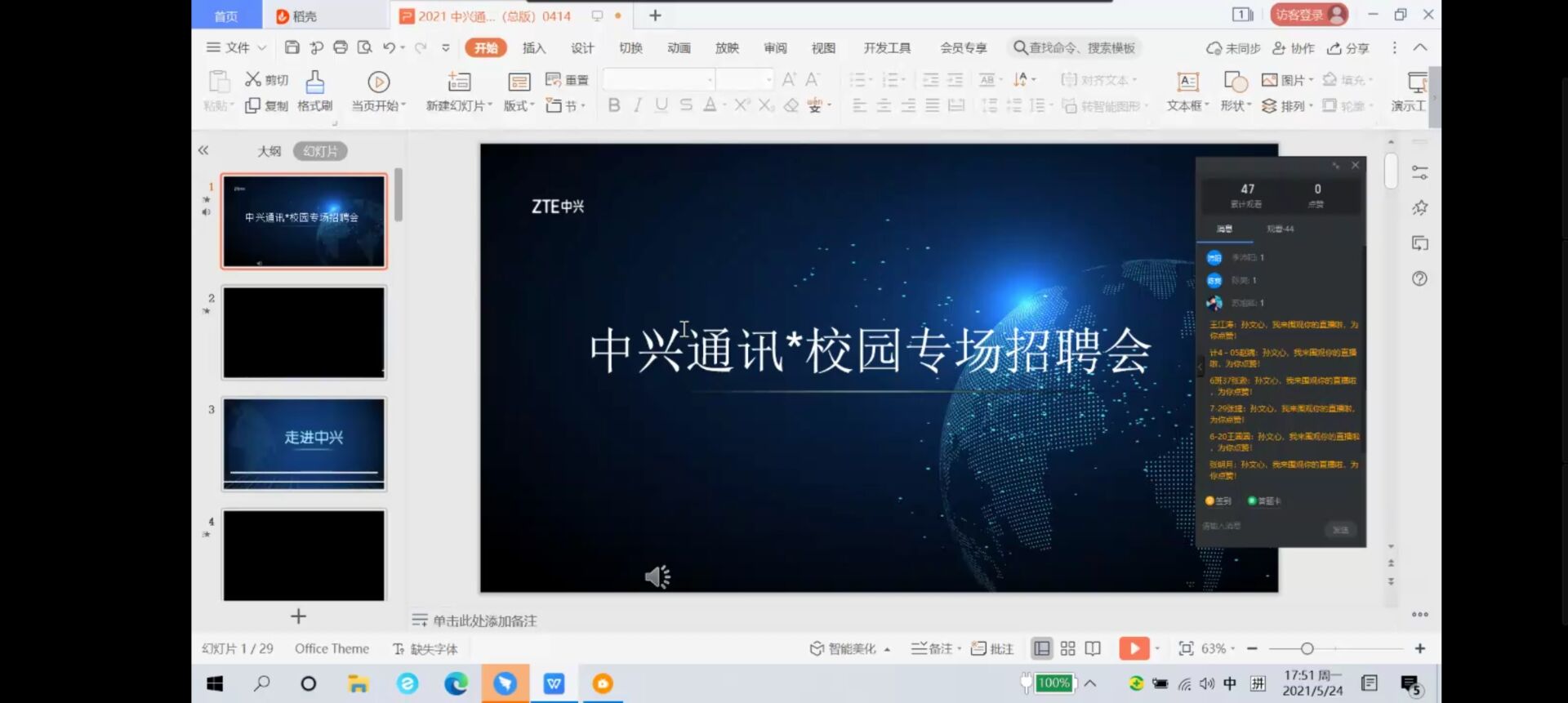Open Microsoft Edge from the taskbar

==

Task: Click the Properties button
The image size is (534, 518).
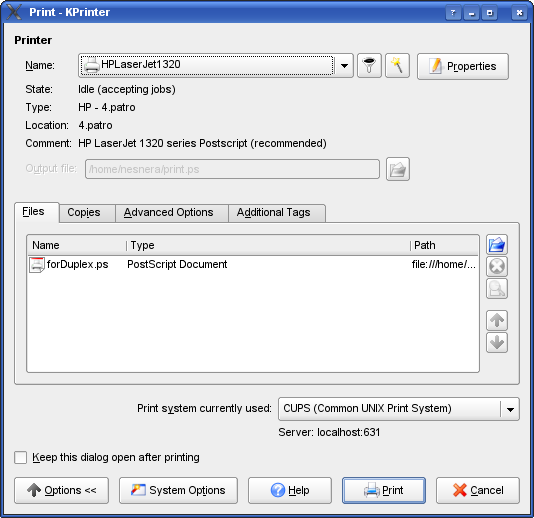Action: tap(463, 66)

* * *

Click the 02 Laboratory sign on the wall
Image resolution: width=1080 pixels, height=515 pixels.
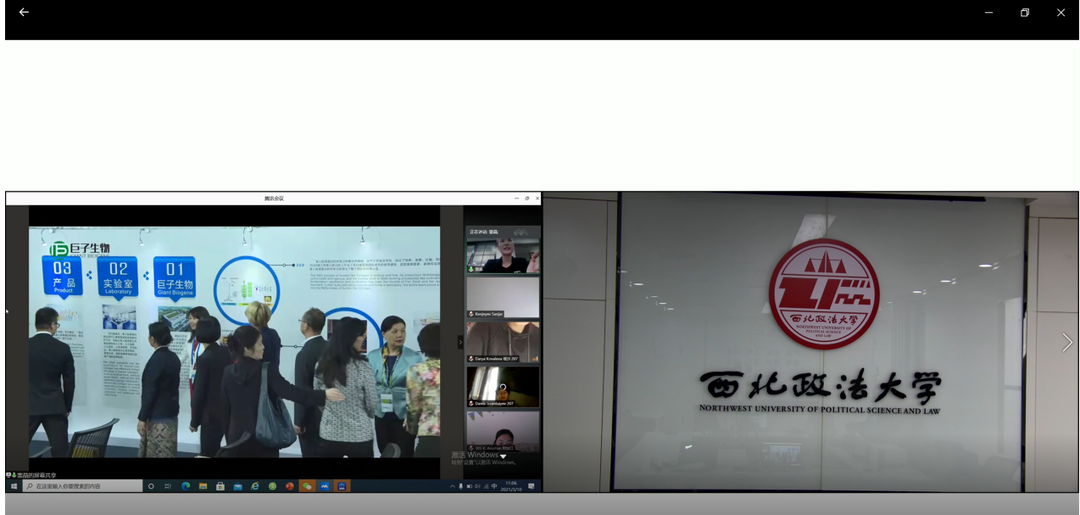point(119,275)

> _Prompt_: Scan the records above, count the lines with "Click" in them, and give only the number.

> _Output for this exercise_: 2